The only thing gun control seems to do consistently is fail. It doesn’t stop crime, it doesn’t stop mass shootings, it doesn’t stop anything except for law-abiding citizens having an effective means to defend their own life.

Last week, the murder of a California police officer highlighted some of the ways they fail and give, at best, an illusion of safety.

The gunman who shot and killed Davis Police Officer Natalie Corona Thursday night has been identified as Kevin Douglas Limbaugh, a 48-year-old man who was ordered last fall to surrender a semiautomatic rifle after he was convicted in a battery case.

Yolo County Superior Court records show Limbaugh was charged in September with battery with serious bodily injury, a incident that a source said stemmed from him punching a co-worker at Cache Creek Casino in the face after a dispute.

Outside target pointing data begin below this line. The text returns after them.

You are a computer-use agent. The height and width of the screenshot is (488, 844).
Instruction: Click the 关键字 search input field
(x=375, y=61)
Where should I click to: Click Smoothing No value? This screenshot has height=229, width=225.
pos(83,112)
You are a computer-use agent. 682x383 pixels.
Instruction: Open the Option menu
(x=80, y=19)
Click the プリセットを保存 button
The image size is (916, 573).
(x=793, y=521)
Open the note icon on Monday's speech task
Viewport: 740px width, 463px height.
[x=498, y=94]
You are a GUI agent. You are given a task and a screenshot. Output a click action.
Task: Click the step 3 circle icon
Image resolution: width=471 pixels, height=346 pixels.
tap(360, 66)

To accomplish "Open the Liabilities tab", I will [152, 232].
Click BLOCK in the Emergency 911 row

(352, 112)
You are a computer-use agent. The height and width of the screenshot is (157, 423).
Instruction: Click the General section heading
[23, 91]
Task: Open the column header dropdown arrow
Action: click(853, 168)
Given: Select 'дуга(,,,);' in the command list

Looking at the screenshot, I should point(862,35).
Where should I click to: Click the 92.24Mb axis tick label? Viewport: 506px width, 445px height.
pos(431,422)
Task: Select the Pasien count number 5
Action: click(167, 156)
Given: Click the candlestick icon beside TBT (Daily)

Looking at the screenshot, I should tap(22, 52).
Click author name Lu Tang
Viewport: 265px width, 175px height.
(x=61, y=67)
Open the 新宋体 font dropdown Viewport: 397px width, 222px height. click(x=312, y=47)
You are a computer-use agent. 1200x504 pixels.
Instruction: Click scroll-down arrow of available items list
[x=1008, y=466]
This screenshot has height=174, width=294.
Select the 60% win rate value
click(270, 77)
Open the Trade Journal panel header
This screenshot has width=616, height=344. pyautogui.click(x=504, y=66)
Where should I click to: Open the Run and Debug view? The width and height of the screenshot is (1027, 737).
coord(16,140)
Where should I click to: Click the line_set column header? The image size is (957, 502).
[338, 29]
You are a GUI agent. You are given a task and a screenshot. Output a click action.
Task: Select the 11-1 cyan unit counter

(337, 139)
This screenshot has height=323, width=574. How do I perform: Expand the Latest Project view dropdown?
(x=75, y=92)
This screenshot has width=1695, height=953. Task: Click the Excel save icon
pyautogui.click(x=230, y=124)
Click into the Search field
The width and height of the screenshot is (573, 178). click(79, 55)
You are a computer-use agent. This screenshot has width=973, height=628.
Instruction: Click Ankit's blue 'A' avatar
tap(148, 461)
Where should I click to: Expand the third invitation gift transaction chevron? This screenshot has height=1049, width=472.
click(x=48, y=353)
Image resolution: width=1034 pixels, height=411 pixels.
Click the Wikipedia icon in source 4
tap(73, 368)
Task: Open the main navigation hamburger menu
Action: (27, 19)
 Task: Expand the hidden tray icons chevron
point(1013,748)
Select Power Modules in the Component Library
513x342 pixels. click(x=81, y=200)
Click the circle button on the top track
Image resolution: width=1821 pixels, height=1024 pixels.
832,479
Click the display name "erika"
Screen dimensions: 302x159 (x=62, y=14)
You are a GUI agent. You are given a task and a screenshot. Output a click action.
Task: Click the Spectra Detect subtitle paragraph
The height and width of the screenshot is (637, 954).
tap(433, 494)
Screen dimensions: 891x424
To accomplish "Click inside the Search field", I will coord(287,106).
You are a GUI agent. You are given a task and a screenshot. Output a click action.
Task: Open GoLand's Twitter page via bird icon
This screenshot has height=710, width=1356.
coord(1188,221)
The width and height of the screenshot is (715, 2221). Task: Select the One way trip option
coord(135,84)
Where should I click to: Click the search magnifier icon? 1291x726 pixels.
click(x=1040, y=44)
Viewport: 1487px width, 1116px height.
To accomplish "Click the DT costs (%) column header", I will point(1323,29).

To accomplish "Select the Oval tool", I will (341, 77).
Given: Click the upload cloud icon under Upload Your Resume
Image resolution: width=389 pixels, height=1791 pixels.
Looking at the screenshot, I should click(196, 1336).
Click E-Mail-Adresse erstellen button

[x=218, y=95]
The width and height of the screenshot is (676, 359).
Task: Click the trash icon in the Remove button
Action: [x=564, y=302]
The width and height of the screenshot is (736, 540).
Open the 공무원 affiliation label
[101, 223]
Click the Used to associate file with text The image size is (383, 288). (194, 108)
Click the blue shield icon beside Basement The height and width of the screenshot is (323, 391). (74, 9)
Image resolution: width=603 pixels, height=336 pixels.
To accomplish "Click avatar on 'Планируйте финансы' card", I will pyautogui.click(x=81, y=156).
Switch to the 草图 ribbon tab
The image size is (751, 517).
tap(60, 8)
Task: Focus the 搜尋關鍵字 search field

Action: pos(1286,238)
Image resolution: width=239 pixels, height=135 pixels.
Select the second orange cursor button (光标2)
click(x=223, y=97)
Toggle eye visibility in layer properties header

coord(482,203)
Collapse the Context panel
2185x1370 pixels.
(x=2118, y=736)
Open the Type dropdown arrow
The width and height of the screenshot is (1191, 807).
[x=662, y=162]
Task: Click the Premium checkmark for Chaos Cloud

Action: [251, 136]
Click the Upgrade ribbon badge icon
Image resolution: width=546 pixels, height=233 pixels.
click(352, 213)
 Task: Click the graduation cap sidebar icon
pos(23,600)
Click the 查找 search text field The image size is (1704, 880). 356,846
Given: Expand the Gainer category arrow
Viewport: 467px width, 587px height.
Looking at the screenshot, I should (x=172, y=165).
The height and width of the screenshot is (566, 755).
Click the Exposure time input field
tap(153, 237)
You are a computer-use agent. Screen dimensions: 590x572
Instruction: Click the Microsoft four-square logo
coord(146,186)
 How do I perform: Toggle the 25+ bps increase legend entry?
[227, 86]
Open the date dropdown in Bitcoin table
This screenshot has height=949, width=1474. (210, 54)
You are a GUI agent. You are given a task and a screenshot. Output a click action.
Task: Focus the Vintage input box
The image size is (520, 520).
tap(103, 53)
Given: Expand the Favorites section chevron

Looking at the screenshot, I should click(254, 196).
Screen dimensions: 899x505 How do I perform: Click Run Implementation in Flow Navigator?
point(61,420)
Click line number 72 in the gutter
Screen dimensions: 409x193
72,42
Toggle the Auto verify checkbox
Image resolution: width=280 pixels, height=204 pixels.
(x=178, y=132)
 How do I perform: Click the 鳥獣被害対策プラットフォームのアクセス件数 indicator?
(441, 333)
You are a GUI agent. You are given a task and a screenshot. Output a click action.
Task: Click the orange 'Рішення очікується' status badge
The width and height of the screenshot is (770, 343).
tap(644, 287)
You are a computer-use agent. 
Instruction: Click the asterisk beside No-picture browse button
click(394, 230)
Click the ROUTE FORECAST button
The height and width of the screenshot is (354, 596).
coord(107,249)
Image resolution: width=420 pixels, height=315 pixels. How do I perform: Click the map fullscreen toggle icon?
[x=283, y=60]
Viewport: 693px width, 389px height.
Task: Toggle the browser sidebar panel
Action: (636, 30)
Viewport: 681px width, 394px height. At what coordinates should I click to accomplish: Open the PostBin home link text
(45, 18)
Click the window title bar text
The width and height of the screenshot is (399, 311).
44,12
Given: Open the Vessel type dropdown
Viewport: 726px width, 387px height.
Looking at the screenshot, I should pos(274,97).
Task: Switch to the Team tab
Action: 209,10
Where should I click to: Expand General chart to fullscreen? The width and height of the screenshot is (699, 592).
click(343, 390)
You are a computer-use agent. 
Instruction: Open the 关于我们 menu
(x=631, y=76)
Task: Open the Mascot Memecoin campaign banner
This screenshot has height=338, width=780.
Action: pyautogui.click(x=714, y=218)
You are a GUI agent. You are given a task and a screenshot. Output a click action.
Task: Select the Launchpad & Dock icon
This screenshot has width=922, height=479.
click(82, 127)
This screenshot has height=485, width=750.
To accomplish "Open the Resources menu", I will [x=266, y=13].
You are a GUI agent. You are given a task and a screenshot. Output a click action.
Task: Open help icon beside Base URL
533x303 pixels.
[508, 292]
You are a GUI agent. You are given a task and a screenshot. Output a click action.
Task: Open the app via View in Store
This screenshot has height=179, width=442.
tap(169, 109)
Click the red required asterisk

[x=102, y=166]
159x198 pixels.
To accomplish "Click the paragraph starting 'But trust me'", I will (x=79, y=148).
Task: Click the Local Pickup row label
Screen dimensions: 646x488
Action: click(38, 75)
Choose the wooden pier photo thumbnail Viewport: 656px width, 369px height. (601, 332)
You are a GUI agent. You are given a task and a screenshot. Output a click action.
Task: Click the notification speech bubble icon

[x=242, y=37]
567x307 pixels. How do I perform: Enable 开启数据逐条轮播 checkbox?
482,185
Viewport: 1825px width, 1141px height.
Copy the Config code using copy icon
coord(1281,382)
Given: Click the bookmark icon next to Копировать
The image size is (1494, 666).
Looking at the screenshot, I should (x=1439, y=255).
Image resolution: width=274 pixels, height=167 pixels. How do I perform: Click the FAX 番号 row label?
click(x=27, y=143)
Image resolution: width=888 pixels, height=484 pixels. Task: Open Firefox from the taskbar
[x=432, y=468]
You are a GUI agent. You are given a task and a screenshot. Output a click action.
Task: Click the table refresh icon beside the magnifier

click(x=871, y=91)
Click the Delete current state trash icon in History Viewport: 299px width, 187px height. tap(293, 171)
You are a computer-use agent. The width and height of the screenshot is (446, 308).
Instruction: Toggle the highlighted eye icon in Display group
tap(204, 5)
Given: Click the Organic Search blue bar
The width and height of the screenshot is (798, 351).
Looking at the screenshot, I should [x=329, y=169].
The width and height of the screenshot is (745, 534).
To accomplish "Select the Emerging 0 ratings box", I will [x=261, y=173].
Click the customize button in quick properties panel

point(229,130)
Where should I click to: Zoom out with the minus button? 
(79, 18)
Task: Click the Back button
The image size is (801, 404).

The case was resolved as a misdemeanor conviction, and California Department of Justice records show he agreed to surrender a black .223-caliber Bushmaster AR-15 rifle in November.

Court records suggested Limbaugh did not possess any other weapons, and authorities have yet to determine where he obtained the two semiautomatic handguns he may have used in a Thursday night rampage that killed the 22-year-old officer and shot up a surrounding downtown neighborhood.

Now, let’s bear in mind that California has more gun control on the books than any other state in the country. It’s pretty much illegal to pass gas while holding a firearm and not report it to someone, for crying out loud.

Yet this individual was ordered to turn in an AR-15 and didn’t, then somehow managed to also have two semi-automatic handguns the state knew nothing about whatsoever.

Why, to an outside observer, it looks like California’s gun control laws didn’t accomplish a damn thing, now did they?

The kabuki theater that passes for gun control allows politicians and activists to pretend they’re making things safer, but it doesn’t do anything of the sort. The allegations state that a man who was legally required to turn in his AR-15 did no such thing. The allegations state he also had two unregistered semi-automatic pistols the state knew nothing about despite the extensive laws on the books that supposedly prevent that. The allegations state that despite the laws meant to disarm this individual, he was able to shoot and kill a law enforcement officer who was acting in the course of her duties.

In other words, the allegations make it clear that gun control does precisely jack.

Meanwhile, law-abiding citizens can only purchase handguns from a list of dwindling supplies and have to jump through useless hoops to possess even a single-shot rifle.

Tell me more about how gun laws make people safer. Tell me more about how laws actually stop bad people from getting guns and doing bad things. Tell me more about all of that because I love a good fantasy story. For the record, though, stories with elves and dragons are infinitely more believable than the fantasy of gun control actually working.

It doesn’t, and the death of this officer is yet another tragic example of how it doesn’t.

But what will California do this year? Probably pass some more gun control laws, because that’s just what they do. Who cares if they hurt innocent people, right?